**Your objective**
Filter the lines below, keeping each one that holds "named".

-----

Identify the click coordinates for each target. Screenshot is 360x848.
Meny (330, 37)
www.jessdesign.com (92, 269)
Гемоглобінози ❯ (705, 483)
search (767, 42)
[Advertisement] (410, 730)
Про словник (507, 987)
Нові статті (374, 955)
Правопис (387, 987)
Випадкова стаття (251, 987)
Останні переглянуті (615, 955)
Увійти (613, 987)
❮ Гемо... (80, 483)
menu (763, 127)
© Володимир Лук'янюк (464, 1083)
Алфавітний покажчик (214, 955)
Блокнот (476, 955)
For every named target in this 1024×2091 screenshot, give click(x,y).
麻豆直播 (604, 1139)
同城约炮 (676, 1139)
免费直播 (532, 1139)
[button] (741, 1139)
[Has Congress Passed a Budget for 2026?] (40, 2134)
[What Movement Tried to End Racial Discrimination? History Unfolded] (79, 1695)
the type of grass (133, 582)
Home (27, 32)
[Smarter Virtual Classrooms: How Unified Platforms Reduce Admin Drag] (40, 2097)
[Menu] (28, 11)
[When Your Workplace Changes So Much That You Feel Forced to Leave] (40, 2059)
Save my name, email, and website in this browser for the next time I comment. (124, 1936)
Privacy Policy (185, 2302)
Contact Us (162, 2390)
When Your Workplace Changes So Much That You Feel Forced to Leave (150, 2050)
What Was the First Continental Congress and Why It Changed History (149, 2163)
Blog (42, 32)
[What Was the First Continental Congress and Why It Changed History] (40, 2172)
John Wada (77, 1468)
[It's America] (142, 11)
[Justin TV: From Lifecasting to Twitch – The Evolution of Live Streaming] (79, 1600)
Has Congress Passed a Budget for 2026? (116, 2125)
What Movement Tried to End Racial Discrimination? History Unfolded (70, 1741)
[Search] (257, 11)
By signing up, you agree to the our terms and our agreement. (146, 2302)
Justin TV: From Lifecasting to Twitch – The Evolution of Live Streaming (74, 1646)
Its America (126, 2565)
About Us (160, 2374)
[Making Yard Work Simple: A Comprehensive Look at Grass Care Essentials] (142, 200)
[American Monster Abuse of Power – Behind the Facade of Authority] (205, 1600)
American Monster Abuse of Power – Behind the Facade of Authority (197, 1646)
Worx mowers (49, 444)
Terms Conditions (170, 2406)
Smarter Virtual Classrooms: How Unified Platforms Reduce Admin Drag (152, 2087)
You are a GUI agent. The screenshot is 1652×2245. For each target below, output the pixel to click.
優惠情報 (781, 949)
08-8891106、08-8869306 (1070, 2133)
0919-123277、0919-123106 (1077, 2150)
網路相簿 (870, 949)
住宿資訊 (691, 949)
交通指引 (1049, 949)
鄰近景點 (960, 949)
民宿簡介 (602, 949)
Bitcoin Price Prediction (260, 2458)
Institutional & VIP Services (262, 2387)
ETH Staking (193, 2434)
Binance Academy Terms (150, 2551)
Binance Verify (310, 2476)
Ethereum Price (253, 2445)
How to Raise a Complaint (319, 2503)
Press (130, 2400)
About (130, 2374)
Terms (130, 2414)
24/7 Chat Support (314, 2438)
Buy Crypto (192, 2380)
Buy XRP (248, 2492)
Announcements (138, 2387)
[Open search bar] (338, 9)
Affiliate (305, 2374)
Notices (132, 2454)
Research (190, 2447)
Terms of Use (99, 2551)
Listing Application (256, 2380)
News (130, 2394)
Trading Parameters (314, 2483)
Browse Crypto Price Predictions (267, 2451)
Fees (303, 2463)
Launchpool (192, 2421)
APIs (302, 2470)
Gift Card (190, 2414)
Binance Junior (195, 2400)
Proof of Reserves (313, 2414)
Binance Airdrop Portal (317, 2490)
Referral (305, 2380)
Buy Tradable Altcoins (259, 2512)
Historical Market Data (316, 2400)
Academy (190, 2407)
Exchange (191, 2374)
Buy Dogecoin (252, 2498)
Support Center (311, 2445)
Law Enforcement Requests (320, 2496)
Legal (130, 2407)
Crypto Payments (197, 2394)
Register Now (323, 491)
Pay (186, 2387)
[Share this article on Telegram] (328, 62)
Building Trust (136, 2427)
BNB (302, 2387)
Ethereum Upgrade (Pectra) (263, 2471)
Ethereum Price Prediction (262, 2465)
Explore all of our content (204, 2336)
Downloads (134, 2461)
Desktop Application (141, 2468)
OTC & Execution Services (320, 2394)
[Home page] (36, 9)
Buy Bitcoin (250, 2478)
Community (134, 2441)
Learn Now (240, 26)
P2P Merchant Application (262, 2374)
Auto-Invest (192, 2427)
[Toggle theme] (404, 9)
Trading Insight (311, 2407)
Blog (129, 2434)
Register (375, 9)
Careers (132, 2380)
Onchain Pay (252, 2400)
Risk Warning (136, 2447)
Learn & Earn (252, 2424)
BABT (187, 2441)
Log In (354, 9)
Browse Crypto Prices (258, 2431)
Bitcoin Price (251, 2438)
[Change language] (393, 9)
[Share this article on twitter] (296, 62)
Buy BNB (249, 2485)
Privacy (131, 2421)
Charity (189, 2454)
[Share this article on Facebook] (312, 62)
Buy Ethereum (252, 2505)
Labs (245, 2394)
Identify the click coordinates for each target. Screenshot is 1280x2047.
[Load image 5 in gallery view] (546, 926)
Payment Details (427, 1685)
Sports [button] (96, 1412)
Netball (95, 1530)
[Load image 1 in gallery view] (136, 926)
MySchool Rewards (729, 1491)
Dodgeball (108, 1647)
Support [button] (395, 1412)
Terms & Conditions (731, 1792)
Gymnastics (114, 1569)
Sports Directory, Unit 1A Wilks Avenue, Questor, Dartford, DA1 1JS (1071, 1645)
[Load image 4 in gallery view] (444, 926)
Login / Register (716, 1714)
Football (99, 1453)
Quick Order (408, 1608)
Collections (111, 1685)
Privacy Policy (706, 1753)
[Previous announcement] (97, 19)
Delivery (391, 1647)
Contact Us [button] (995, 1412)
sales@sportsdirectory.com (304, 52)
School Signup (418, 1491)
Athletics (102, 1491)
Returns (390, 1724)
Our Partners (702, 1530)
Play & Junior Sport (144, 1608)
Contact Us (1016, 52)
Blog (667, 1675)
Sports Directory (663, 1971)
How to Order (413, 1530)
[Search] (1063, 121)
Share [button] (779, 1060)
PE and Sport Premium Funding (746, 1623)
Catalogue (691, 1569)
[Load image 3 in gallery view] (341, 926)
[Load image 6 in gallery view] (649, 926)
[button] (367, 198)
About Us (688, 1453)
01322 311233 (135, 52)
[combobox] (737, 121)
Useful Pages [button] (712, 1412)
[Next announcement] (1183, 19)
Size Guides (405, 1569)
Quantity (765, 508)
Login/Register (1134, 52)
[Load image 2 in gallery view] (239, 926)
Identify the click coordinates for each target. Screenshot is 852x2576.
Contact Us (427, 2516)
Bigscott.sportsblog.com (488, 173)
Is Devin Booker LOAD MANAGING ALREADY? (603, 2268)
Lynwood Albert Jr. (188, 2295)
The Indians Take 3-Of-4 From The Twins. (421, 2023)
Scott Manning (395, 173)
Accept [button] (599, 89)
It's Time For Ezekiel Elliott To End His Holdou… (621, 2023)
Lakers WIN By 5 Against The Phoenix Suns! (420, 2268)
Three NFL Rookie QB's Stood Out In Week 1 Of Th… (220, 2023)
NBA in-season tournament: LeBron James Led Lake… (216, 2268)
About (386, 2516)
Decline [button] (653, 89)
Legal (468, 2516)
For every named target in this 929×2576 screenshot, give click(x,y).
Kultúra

-----

**Written solution**
For every named target in this 1024×2091 screenshot, give click(x,y).
For every named target in this 929×2576 screenshot, give click(x,y).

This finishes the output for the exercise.